I rushed into the theatre and about ten minutes later I emerged with two babies-to-be safely tucked away.  As I was walking out the embryologist came up to me and told me what excellent embies I have and her final word was “One of them has to stick!”  I promised to let her know, and then rushed off to empty the tsunami building in my bladder.

I have decided to call them Harry and Sally – Hopefully one of them will emerge looking like Meg Ryan 🙂

And so we wait.

The Results Are In

And OBAMA has won it!  You would think he was our new president the way people have reacted here!  We’re ecstatic.  Well done America.  You got what you deserve – a great new leader.  I thought McCain’s speech afterwards was very dignified and for the first time in the campaign I liked him and felt his sincerity.  (No offence intended to any Republicans reading here.)

And now for the REAL results –  I got the thaw call this morning.

FOUR of my babies are still with us!  I am over the moon!  Of course I felt very sad for the one that didn’t make it.  (I’m sure you all understand)  Even though they are mere cell clusters at this stage, they are my babies and that’s all there is to it.  I had a moment of reflection for my little embie that couldn’t, and then focused all my energies on the ones that did.  Please keep on sending the love their way…

I am so excited for tomorrow, and the two weeks following I am sure will feel like the night before Christmas – endless!

Blessings to all of you who have jumped right back on the bandwagon with me.  You are very special people.

Life’s a Journey

Thanks for all your comments.  I am still around and very well, thank you for asking.

I have really been on a journey of discovery in the last year, and have realised a few things.  The one thing that has really stood out to me is that while I was burying myself in my “infertility” and anguishing about my demise, the rest of the world carried on living.  (part of that has been this blog, which, whilst it has been a source of great support and healing, has also been a crutch that has not aided my “healing” as much as I thought) 

Life was happening while I was trying to get mine started.  I said things to myself internally like, “I’ll be happy when I fall pregnant” or “All I need is a family to make my life complete” or “I’ll start living when my IVF finally works.”  What I didn’t realise is that life does not come with a pause button. 

It’s like stepping out of the movie midway to buy popcorn.  You stand in the queue, waiting.  When you finally get back into the movie, you have missed some really important bits and the rest of the viewing audience have moved on without you, nary an explanation of what you didn’t get to see.

This little eye-opener was responsible for my last post about adoption.  I realised that while I sit on the side line waiting for things to go my way, life is merrily passing me by, like a frivolous child on a merry-go-round, laughing joyfully as it passes. 

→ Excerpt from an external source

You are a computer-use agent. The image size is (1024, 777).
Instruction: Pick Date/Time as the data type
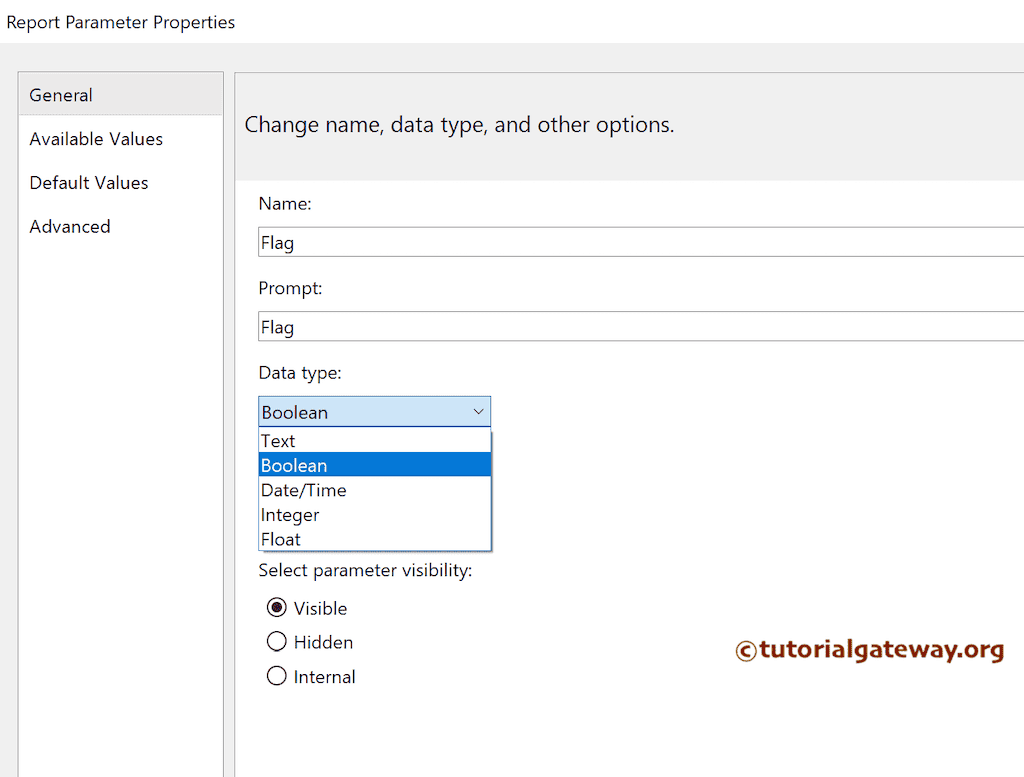[303, 489]
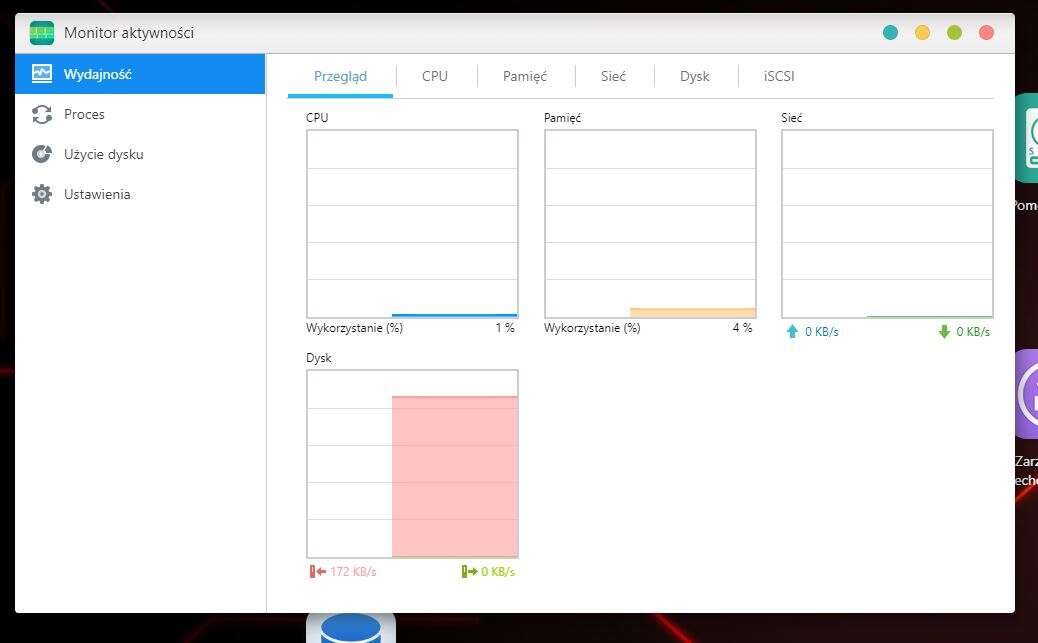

So I have started living.  I have taken up golf lessons, which were a blast by the way!  And I have started learning to play the guitar, something I have wanted to do since sitting at my dad’s feet as he played when I was growing up. 

I have finally got my genetics tests back and it looks like the Hoff and I have very similar-looking DNA.  This means that with my upcoming FET I will be doing IVIg.  I am going in for my first scan on Monday and then we are on the bicycle again, so to speak. 

The outcome of the FET is entirely in God’s hands – I am relinquishing all control.  If it works I will be over the moon.  If not, I will embark on a new journey to “find” the baby that has been set aside for me.  Either way I am very excited about what life has in store for me.  I am not going to waste a minute worrying about an outcome I have no influence over.  The best I can do is be thankful each day for my present blessings.

Thanks to Natalie for all her advice and adoption story.  Thanks to everyone else for your encouragement and care.  The adoption route may mean that we will be a mixed race family and that is a big deal in a country that has been torn apart by racial hatred in the past.  We are prepared for this, and we know that the people that mean the most to us will support us no matter which way our journey takes us.